Digital Data May Sway Intensive BP Treatment in the Elderly

In hypothetical situations, physicians chose intensive treatment more often if BP and mobility metrics were available.

Digital Data May Sway Intensive BP Treatment in the Elderly

The availability of digital health monitoring data may help overcome some of the clinical inertia that prevents prescribing antihypertensive therapies to target in elderly patients, according to a study of Australian physicians.

The insights into how prescribers think showed that while they were influenced by age, falls, frailty, and perceived benefit, having access to wearable tracking data and home BP increased the likelihood of selecting an intensive treatment option.

Lead researcher Edel O’Hagan, PhD (University of Sydney, Westmead, Australia), said the group performed the study as a discrete choice experiment (DCE) because it provides insights that go beyond what is obtainable from RCTs or surveys.

“Whereas an RCT tells you whether an intervention works and surveys tell you what clinicians choose, a DCE reveals why they choose it,” O’Hagan said in an email. “It quantifies the trade‑offs clinicians make and the relative importance they place on different attributes influencing prescribing decisions. This helps identify concrete levers that can be targeted in future interventions.”

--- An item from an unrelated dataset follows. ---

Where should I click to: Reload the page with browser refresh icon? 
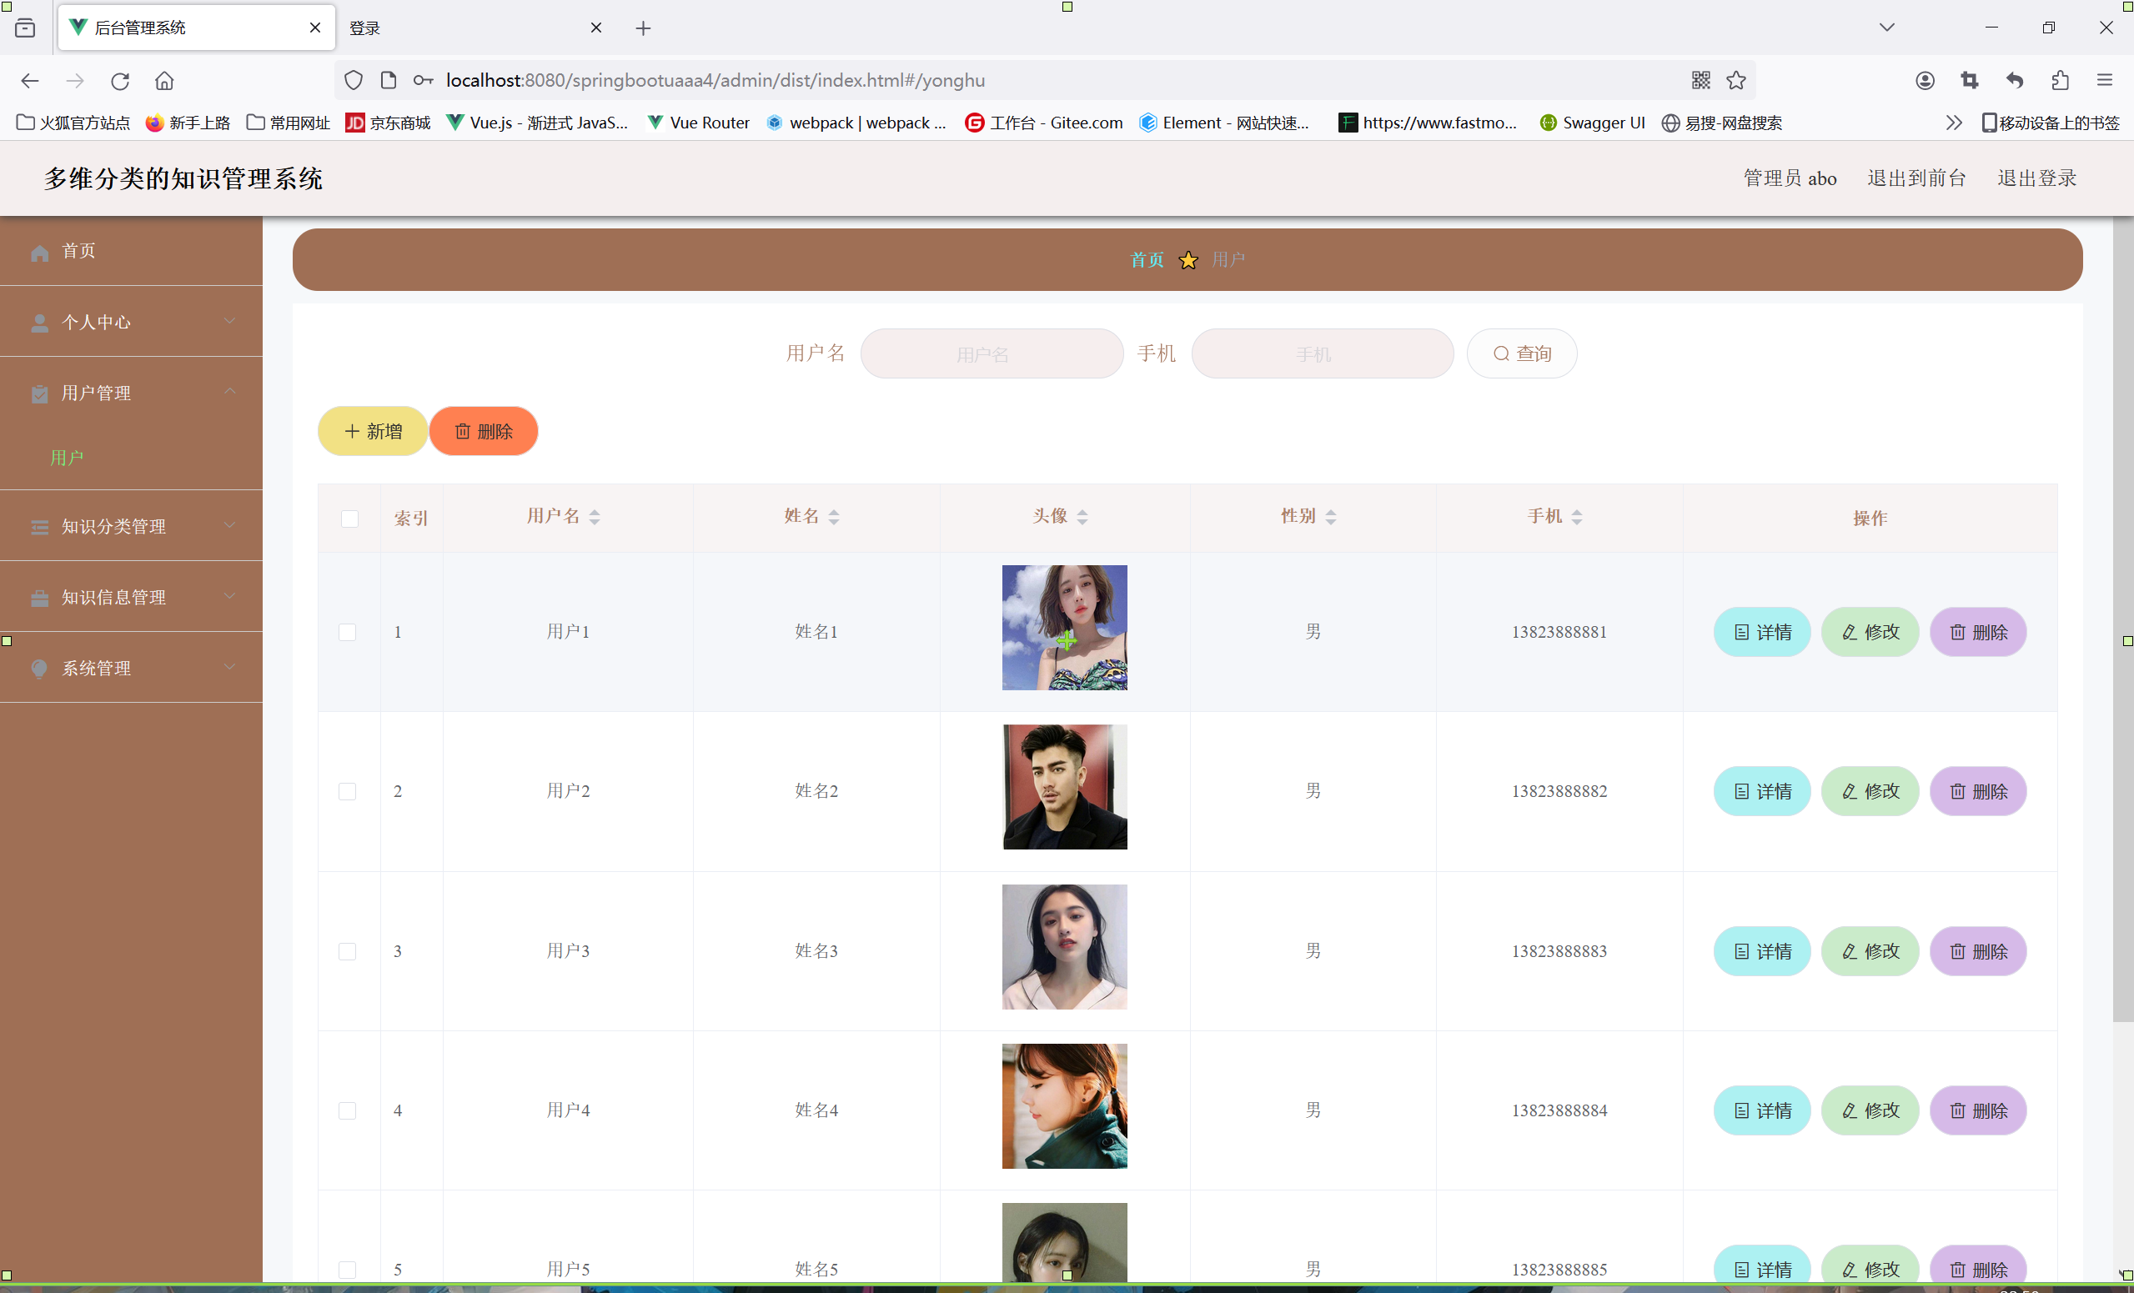[x=120, y=81]
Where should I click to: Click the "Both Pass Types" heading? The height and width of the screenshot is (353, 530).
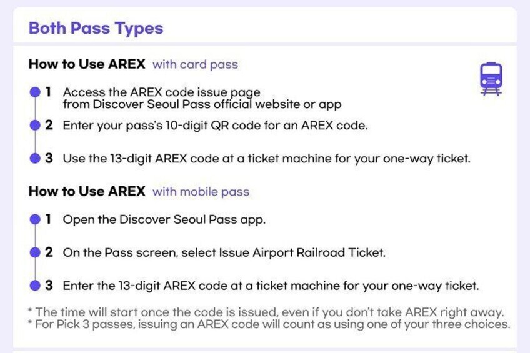[96, 28]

The STEP trial and a secondary analysis of the SPRINT trial have confirmed that older patients, even those with frailty issues, can see many of the same benefits from more intensive BP-lowering as younger patients, but clinical inertia has been identified as a significant barrier.

O’Hagan said while home self-monitoring has been demonstrated to improve BP control compared with usual care, the studies that support it rarely focus on older populations.

“In our hypothetical digital health intervention, we incorporated both BP and mobility metrics in older people, highlighting how integrating multiple data streams could meaningfully support clinical decision‑making and [that] older people should not be overlooked in digital health interventions as this could be a viable option for supporting their care,” she said.

Patient Characteristics, Pill Burden Affect Choices

The study, published March 4, 2026, in JACC, included 197 physicians (mean age 37 years; 60% women) who were primarily general practitioners (74%) and had been in practice for a mean of 7.6 years. Other specialties represented included nephrology, cardiology, geriatrics, and endocrinology, among others. The reported percentage of participants’ practice that included patients age 65 years or older with hypertension was 47%.

When participants were questioned about their attitude toward digital health, nearly 60% agreed or strongly agreed that wearable devices support the health of older people. Additionally, about half of participants agreed or strongly agreed that wearable devices provide accurate data for clinical decisions, 32% agreed or strongly agreed that they were confident in recommending wearable activity trackers to their older patients, and just under half said they themselves wore an activity tracker.

The DCE presented participants with a hypothetical patient scenario, including age, frailty level, history of falls, residual risk of a serious CV event after treatment, and availability of digital health. This was followed by 12 choice sets in which physicians were asked to choose an intensive or standard treatment target.

The intensive target was chosen more often than the standard target (OR 2.70; 95% CI 1.84-9.96; P < 0.01) overall. However, it was chosen less often when patients were over age 65, had a fall in the last year, or were moderately frail. CV risk also factored into the decision, with an intensive target being chosen less often when the patient’s residual CV risk after treatment was higher than 3%.

The availability of digital health data increased the likelihood of selecting the intensive treatment option but had no impact on choosing the standard treatment target.

The DCE also showed that physicians are concerned about how many pills their patients may need to take per day, with 46% of those willing to prescribe intensive treatment saying they would do so only if it meant not increasing the overall pill burden and if the regimen required no more than two tablets. That finding, the researchers say, supports the concept of single-pill combination therapy for hypertension, which was the subject of a recent scientific statement from the American Heart Association.

That’s not to say there aren’t barriers to using combination therapy. In a prior study, O’Hagan and colleagues found that the main ones were cost and access, which were consistently reported as problematic across both high‑ and low‑income countries.

O’Hagan said there also is evidence that clinicians may worry about reduced flexibility or the inability to identify which component of a single-pill combination is responsible if a side effect occurs.

Overall, the investigators say the “declared willingness” among clinicians to prescribe more intensive BP targets in selected older patients as seen in this study suggests that integrating remote monitoring data into clinical pathways via electronic medical records may help move the needle.

“Having this information available at the point of care could enhance decision‑making for older adults with hypertension,” O’Hagan noted. The group is currently working on developing a digital health intervention that integrates these data, with functionality to share directly with clinicians.

Sources
Disclosures
  • The study was funded by the National Health and Medical Research Council, Australia.
  • O’Hagan reports no relevant conflicts of interest.